Mais« les tarifs des propriétaires grimpent tandis que les budgets des clients se resserrent »,constate Julien Kleynjans chez Répertoire. D'ailleurs, les entreprises, soucieuses d'optimiser leurs opérations, boudent la province et l'étranger. Et ont appris à se méfier des idées reçues : emmener ses cadres dans un pays de rêve, c'est bien. Mais les enfermer toute la journée dans une salle de réunion, c'est courir droit à la frustration !« Pour créer la surprise, rien ne vaut un lieu où les invités ne pourraient pas se rendre seuls »,préconise Gérard Denis. Son agence, Denis&Co, est ainsi parvenue à privatiser le palais des Doges à Venise pour un dîner de 800 personnes donné par les Centres Leclerc.

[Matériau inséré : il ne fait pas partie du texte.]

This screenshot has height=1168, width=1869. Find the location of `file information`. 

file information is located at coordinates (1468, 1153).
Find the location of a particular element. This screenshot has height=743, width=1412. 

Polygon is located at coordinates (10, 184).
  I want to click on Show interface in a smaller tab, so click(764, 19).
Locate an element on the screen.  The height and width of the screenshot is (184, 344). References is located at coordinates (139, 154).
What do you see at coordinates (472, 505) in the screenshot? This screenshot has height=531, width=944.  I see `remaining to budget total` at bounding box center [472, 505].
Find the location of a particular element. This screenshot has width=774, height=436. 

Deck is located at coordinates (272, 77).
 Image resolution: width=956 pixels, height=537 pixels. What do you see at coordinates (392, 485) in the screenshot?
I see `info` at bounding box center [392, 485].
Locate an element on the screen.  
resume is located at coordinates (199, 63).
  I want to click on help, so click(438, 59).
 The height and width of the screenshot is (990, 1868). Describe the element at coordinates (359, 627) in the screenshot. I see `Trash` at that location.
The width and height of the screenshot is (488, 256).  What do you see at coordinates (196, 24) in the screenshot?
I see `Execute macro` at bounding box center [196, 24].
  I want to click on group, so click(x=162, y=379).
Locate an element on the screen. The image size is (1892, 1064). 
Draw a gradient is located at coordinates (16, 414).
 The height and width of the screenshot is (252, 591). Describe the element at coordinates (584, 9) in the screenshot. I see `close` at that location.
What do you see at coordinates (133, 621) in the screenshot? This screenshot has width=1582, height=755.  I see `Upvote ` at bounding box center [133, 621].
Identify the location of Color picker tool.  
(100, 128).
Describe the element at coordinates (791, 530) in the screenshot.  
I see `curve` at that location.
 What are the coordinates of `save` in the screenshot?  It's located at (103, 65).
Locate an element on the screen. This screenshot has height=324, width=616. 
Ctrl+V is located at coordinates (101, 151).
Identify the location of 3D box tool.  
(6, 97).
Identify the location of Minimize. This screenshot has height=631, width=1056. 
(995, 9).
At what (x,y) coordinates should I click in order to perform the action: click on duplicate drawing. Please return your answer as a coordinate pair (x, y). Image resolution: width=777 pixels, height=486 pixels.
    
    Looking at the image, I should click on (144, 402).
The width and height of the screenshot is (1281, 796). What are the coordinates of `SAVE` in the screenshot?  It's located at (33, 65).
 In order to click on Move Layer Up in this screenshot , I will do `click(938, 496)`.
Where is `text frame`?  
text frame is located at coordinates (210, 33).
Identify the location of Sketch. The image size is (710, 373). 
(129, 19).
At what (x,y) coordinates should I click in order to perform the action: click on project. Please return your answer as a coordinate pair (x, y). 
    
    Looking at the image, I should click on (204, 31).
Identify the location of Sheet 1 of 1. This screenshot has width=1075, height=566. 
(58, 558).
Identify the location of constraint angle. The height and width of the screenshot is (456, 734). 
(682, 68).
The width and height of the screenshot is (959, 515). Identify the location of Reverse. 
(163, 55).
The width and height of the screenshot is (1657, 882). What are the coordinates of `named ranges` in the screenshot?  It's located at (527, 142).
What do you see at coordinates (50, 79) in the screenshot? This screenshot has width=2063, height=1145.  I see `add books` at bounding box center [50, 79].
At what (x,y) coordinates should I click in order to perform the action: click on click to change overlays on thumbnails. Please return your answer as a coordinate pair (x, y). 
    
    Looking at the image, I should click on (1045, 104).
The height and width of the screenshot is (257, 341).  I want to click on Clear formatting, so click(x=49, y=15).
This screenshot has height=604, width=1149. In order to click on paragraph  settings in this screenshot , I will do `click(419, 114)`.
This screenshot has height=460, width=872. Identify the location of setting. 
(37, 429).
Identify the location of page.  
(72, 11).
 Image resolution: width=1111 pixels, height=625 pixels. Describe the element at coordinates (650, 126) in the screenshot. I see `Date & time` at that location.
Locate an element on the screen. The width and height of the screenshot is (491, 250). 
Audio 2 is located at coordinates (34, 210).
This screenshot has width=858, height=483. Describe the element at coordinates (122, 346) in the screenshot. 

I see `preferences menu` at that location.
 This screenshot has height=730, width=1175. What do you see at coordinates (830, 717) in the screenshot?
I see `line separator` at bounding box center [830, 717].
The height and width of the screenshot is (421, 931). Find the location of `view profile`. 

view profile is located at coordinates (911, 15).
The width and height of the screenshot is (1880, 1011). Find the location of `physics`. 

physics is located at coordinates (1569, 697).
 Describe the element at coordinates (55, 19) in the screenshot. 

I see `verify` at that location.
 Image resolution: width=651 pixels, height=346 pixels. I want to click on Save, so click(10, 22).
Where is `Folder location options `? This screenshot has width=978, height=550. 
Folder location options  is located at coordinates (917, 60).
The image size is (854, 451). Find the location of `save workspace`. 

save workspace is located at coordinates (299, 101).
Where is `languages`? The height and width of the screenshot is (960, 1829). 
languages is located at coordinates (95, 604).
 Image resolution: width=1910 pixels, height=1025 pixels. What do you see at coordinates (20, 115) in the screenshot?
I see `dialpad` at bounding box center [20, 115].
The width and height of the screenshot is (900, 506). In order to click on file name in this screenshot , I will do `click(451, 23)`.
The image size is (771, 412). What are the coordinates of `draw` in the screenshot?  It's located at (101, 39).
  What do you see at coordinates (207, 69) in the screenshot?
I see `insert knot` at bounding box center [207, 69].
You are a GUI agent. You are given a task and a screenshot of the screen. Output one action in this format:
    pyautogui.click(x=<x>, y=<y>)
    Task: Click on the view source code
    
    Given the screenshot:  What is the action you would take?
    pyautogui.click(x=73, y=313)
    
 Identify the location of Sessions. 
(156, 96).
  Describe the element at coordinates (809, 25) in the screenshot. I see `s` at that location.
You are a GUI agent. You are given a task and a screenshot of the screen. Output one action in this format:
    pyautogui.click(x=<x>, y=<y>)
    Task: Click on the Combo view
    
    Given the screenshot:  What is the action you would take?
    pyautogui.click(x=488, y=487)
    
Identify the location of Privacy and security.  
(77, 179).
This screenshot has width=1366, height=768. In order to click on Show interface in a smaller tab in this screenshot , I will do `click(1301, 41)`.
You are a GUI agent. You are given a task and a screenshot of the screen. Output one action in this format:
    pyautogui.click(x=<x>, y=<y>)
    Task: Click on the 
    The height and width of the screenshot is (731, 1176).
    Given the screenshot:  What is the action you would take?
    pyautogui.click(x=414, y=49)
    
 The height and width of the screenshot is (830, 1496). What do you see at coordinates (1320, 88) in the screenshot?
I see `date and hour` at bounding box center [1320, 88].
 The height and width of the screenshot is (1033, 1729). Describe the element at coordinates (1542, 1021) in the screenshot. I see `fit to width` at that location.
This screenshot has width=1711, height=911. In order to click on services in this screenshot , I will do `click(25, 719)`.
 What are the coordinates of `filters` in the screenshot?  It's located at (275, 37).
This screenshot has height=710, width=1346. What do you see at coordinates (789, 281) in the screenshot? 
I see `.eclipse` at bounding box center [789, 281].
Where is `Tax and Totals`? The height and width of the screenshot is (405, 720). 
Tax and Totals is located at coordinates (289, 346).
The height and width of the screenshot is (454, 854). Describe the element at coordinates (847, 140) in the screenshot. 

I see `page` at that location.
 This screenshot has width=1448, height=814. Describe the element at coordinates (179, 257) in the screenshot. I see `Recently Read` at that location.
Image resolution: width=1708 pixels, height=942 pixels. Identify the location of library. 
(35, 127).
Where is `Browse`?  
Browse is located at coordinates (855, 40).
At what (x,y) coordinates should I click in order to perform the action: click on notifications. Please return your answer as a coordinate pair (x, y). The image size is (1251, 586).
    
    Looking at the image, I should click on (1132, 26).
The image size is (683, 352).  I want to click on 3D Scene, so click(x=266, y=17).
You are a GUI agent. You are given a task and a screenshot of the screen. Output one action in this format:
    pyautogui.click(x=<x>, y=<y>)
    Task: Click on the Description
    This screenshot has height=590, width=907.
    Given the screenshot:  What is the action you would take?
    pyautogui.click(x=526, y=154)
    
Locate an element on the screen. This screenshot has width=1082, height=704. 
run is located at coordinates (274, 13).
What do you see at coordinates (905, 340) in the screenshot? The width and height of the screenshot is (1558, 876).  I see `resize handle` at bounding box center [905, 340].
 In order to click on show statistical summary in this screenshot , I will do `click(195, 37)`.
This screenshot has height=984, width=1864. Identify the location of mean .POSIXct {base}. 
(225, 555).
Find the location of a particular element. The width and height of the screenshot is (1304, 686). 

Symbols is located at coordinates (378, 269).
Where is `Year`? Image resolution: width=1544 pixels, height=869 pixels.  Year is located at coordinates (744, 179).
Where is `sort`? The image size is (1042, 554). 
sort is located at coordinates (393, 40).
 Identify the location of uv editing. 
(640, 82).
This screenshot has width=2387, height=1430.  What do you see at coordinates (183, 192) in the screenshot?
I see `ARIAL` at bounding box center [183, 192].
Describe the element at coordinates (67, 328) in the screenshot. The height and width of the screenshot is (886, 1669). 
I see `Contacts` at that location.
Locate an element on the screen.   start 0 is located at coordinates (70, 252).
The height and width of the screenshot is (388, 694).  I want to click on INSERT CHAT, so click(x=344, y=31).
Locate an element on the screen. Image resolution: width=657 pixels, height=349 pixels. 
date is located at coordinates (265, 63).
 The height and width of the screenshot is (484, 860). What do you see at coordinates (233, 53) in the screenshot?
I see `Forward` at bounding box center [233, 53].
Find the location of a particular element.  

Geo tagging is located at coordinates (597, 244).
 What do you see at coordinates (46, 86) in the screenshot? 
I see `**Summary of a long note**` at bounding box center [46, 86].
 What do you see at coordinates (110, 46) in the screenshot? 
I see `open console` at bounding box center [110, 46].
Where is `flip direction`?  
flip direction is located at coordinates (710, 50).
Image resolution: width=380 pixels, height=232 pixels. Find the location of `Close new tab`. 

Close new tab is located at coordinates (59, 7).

Pour choisir un lieu, la méthode la plus rationnelle consiste à réfléchir au sens que l'on veut donner à son événement et à tenir compte des contraintes logistiques.« Lorsque le nombre d'invités est élevé, il faut privilégier l'accessibilité du site »,recommande Thierry Coutant chez Market Place. Un espace même très connu comme le parc des Expositions de la porte de Versailles à Paris peut être le théâtre d'une opération spectaculaire. Le Public Système y a ainsi bluffé les 450 concessionnaires Citroën, embarqués dans une série de révolutions sur un plateau tournant géant de 25 mètres de diamètre.« Étonner ne suffit plus, il faut captiver »,explique Jean-Marc Danna, le directeur général de Carré bleu marine, qui préfère privilégier le côté« décadré »d'un lieu plutôt que son originalité. Son agence a réuni avec succès la force de vente d'Henkel dans l'allée centrale d'un hypermarché Carrefour, à Nîmes !« Ce qui se passe à l'intérieur d'un lieu est plus important que sa façade. »Christine Halary

Entrée des artistes : L'académie Fratellini

En grimpant dans les cars affrétés pour l'événement en ce mois de janvier, les quelque 300 invités n'étaient pas spécialement grisés : destination Saint-Denis. La surprise était pourtant au rendez-vous. À proximité du Stade de France, au coeur d'un quartier d'affaires en construction, l'académie Fratellini dresse son immense chapiteau de bois en forme d'étoile. Inauguré il y a dix-huit mois, ce centre de création et de formation internationale aux arts du cirque a transformé les 5 000 m 2 de macadam d'un ancien parking avec un parti pris écologique. Les structures, signées des architectes Patrick Bouchain et Loïc Julienne, sont entièrement démontables et classées « haute qualité environnementale ». Le site comprend trois corps de bâtiment : un restaurant baptisé l'Amazir (« homme libre » en berbère), une grande halle de 700 m 2 qui abrite les studios d'entraînement et un cirque étonnant d'une capacité de 1600 personnes, désigné du nom d'une étoile : l'Altaïr. Market Place, qui cherchait un grand espace pour l'un de ses clients, a eu le coup de foudre. Elle est la première agence à organiser sous le chapiteau une soirée d'envergure.« L'architecture en étoile se prêtait bien au concept de l'opération construite autour des quatre points cardinaux »,explique Joseph Caunan, son directeur général associé. Surplombant les gradins, les quatre alcôves drapées de velours rouge dévoilaient tour à tour aux invités placés dans l'arène les animations de la soirée. Sous 30 mètres de hauteur, le chapiteau, qui se loue 12 000 euros de 8 heures à minuit, offre les moyens techniques dignes d'un grand spectacle. On peut également réserver la grande halle (6 900 euros) et l'Amazir (4 900 euros de 16 heures à minuit) ou bien combiner les différents espaces.« Jusqu'à présent, nous avons fonctionné à la rumeur »,explique Nathalie Nogret, qui commercialise les espaces Fratellini. Mais nul doute que ce lieu où se croisent artistes et amateurs de cirque - une école des loisirs est ouverte aux enfants le mercredi et aux adultes le samedi - fera mouche. Bernard Pivot l'a d'ailleurs déjà réservé pour ses prochains Dicos d'or.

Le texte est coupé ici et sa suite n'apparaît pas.